= Goal of the exercise =
Before you return the lines below, strip out any images and keep every word as written.

──────── Exercise input

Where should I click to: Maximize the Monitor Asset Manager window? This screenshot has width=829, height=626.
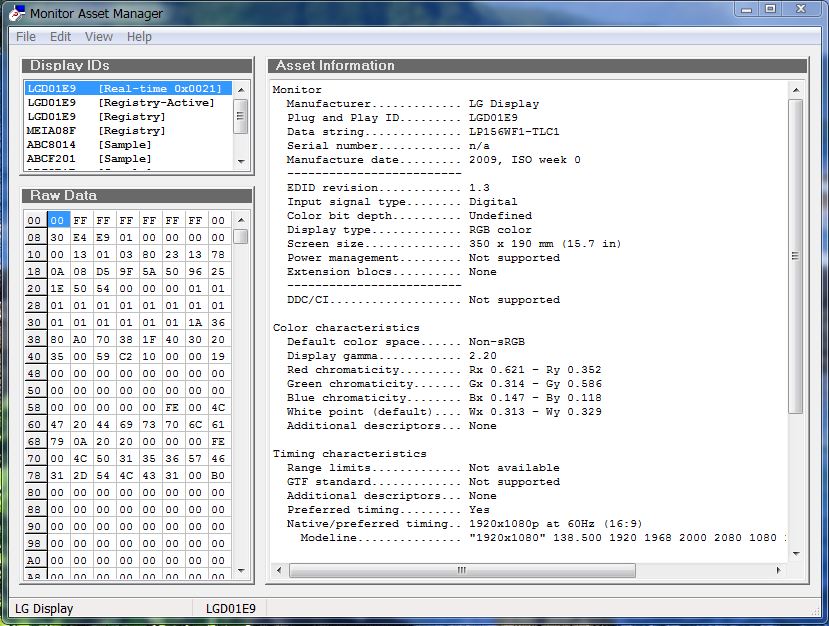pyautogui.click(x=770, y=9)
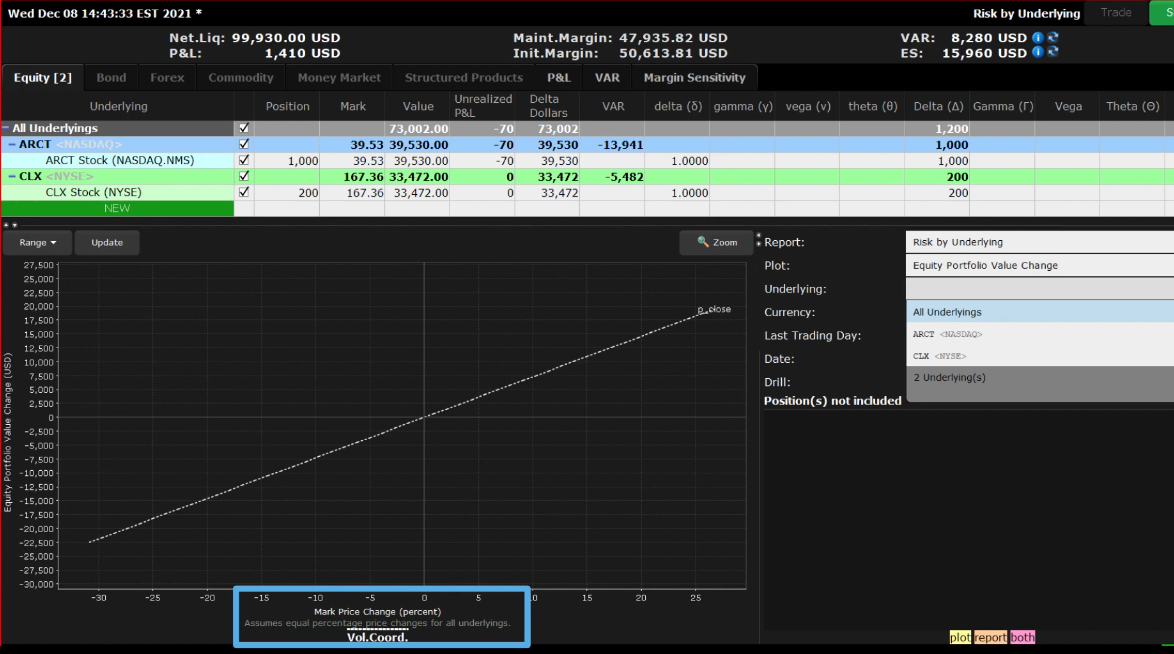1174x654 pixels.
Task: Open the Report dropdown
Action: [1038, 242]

────────────────

= The answer =
Where should I click to: Maximize the Monitor Asset Manager window? This screenshot has width=829, height=626.
pyautogui.click(x=770, y=9)
1174x654 pixels.
Task: Open the Report dropdown
Action: [1038, 242]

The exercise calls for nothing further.